What you should do: Leave out every picture, and restate word for word only the lines from the one containing "Instruction: Click green" through the end of the material.

Recorded information:
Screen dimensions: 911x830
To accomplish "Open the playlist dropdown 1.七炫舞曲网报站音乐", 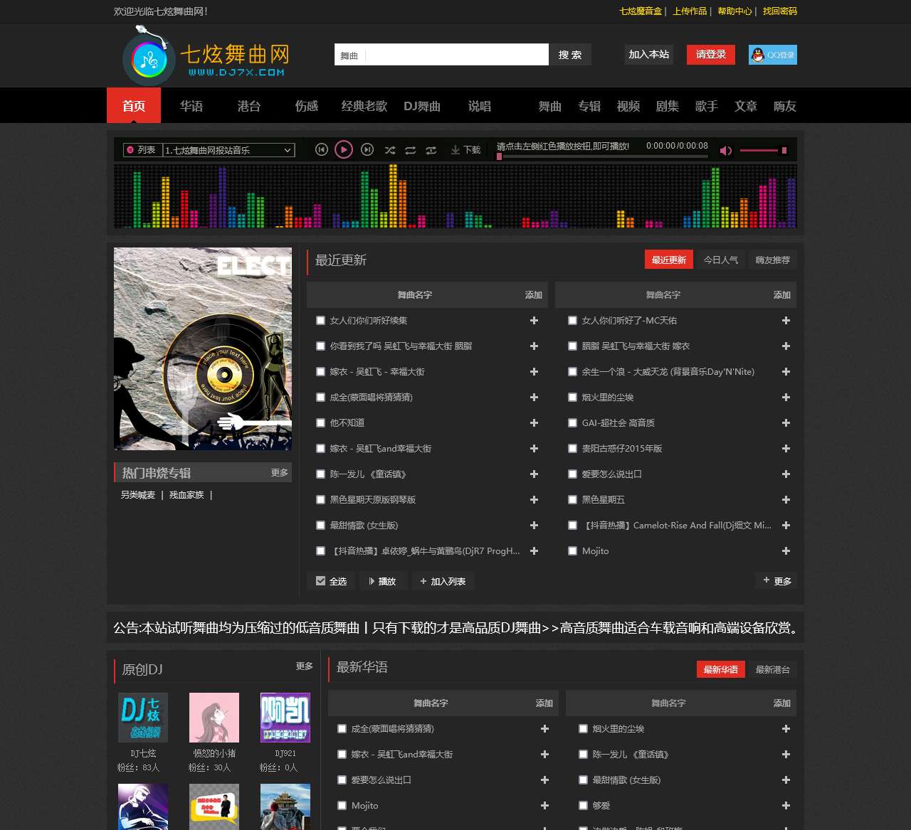I will pyautogui.click(x=228, y=150).
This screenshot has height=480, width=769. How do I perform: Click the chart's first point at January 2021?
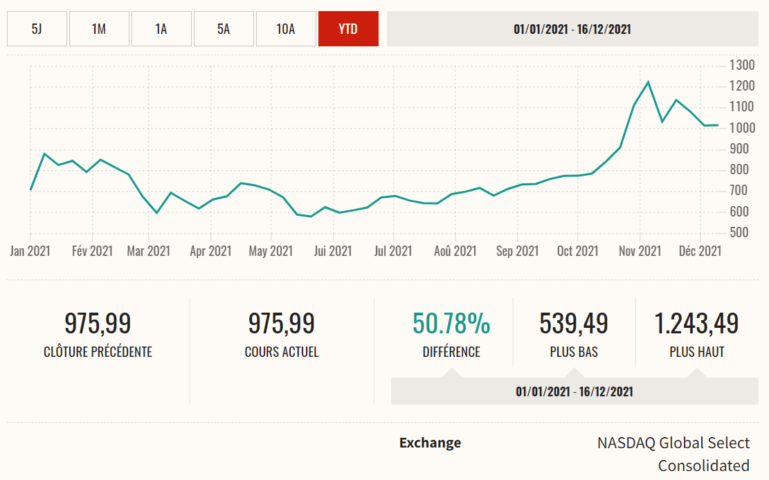point(30,190)
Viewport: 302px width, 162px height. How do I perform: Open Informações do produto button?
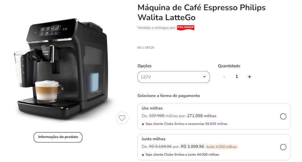coord(58,137)
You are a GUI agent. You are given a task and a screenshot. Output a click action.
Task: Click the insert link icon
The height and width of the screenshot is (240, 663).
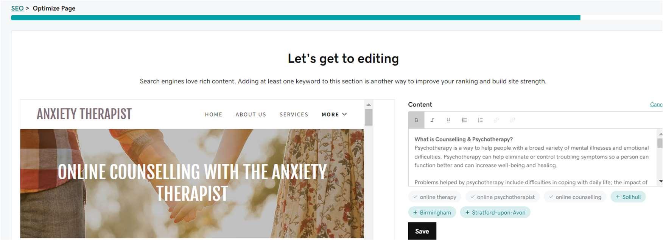click(496, 120)
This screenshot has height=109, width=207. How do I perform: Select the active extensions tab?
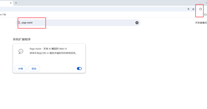[5, 3]
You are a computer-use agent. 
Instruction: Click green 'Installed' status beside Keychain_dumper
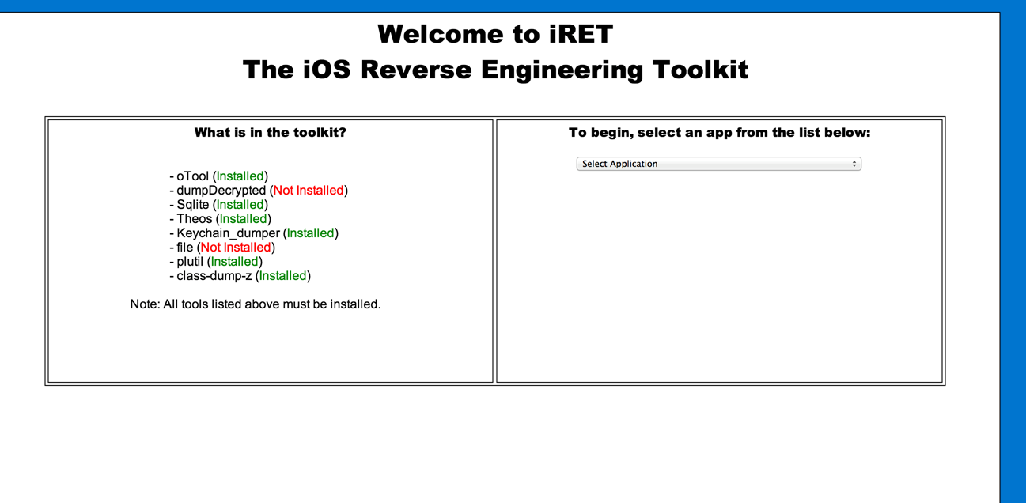pos(310,233)
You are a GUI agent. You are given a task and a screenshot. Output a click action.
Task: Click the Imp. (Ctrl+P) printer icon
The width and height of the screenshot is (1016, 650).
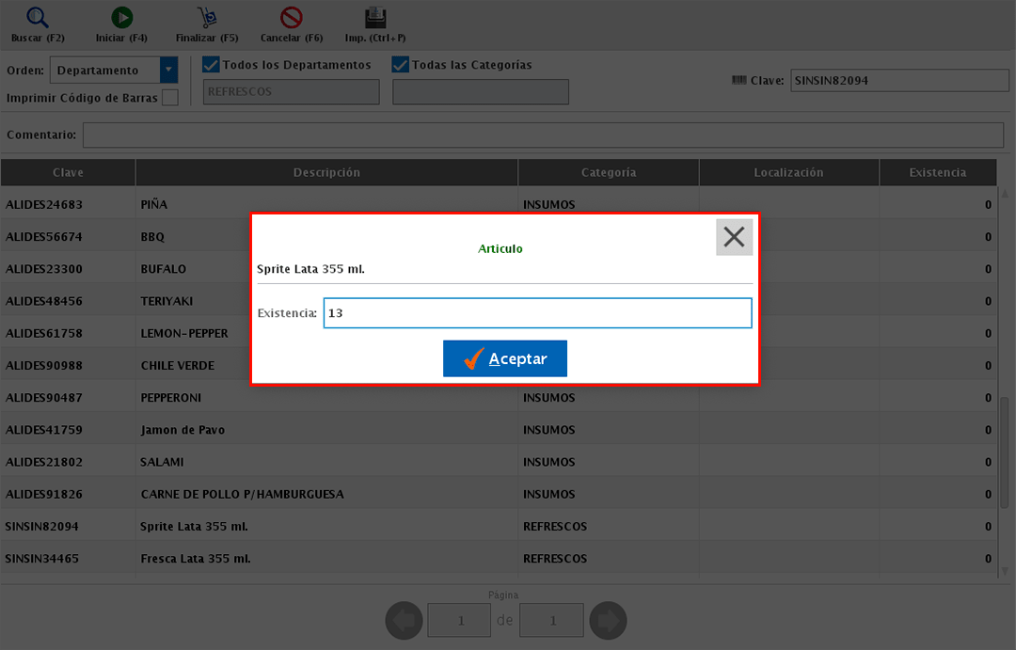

Output for this task:
Instruction: Click green 'Installed' status beside Keychain_dumper
pos(310,233)
You are a GUI agent. You are given a task and a screenshot. Output a click action.
Task: Click the Imp. (Ctrl+P) printer icon
The width and height of the screenshot is (1016, 650).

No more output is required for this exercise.